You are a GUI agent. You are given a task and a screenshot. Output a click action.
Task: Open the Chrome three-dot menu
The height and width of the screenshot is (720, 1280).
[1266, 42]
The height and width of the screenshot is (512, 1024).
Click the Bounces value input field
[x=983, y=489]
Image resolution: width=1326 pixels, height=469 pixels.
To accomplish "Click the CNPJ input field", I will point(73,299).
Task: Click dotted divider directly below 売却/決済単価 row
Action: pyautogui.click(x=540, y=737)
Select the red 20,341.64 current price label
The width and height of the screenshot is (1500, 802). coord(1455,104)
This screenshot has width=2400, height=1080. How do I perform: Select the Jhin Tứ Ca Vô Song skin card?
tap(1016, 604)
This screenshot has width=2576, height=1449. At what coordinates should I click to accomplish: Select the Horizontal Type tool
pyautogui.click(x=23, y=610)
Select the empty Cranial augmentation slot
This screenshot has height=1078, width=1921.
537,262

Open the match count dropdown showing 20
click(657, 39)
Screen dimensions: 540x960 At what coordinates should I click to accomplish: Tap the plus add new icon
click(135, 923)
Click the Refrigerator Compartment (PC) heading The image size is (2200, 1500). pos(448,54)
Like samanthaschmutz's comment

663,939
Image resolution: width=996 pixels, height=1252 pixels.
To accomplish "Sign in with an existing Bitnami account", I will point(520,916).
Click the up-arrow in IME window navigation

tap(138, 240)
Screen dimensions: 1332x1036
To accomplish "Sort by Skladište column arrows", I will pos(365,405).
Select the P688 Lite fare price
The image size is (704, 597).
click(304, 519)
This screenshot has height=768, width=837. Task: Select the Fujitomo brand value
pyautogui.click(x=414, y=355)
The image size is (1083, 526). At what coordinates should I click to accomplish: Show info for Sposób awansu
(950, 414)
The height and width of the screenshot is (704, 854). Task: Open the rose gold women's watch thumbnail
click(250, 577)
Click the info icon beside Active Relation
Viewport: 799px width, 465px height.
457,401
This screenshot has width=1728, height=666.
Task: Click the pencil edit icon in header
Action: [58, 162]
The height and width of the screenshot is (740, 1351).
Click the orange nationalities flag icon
==============================
### Task objective:
Copy all of the records above word for word, keeping every line in its original order.

### Correct output:
You are a GUI agent. You are given a task and a screenshot. Output a click action.
Task: Open the Chrome three-dot menu
The height and width of the screenshot is (720, 1280).
[1266, 42]
The height and width of the screenshot is (512, 1024).
Click the Bounces value input field
[x=983, y=489]
Image resolution: width=1326 pixels, height=469 pixels.
To accomplish "Click the CNPJ input field", I will point(73,299).
Task: Click dotted divider directly below 売却/決済単価 row
Action: pyautogui.click(x=540, y=737)
Select the red 20,341.64 current price label
The width and height of the screenshot is (1500, 802). coord(1455,104)
This screenshot has width=2400, height=1080. How do I perform: Select the Jhin Tứ Ca Vô Song skin card?
tap(1016, 604)
This screenshot has width=2576, height=1449. At what coordinates should I click to accomplish: Select the Horizontal Type tool
pyautogui.click(x=23, y=610)
Select the empty Cranial augmentation slot
This screenshot has height=1078, width=1921.
537,262

Open the match count dropdown showing 20
click(657, 39)
Screen dimensions: 540x960 At what coordinates should I click to accomplish: Tap the plus add new icon
click(135, 923)
Click the Refrigerator Compartment (PC) heading The image size is (2200, 1500). pos(448,54)
Like samanthaschmutz's comment

663,939
Image resolution: width=996 pixels, height=1252 pixels.
To accomplish "Sign in with an existing Bitnami account", I will point(520,916).
Click the up-arrow in IME window navigation

tap(138, 240)
Screen dimensions: 1332x1036
To accomplish "Sort by Skladište column arrows", I will pos(365,405).
Select the P688 Lite fare price
The image size is (704, 597).
click(304, 519)
This screenshot has height=768, width=837. Task: Select the Fujitomo brand value
pyautogui.click(x=414, y=355)
The image size is (1083, 526). At what coordinates should I click to accomplish: Show info for Sposób awansu
(950, 414)
The height and width of the screenshot is (704, 854). Task: Open the rose gold women's watch thumbnail
click(250, 577)
Click the info icon beside Active Relation
Viewport: 799px width, 465px height.
457,401
This screenshot has width=1728, height=666.
Task: Click the pencil edit icon in header
Action: [58, 162]
The height and width of the screenshot is (740, 1351).
Click the orange nationalities flag icon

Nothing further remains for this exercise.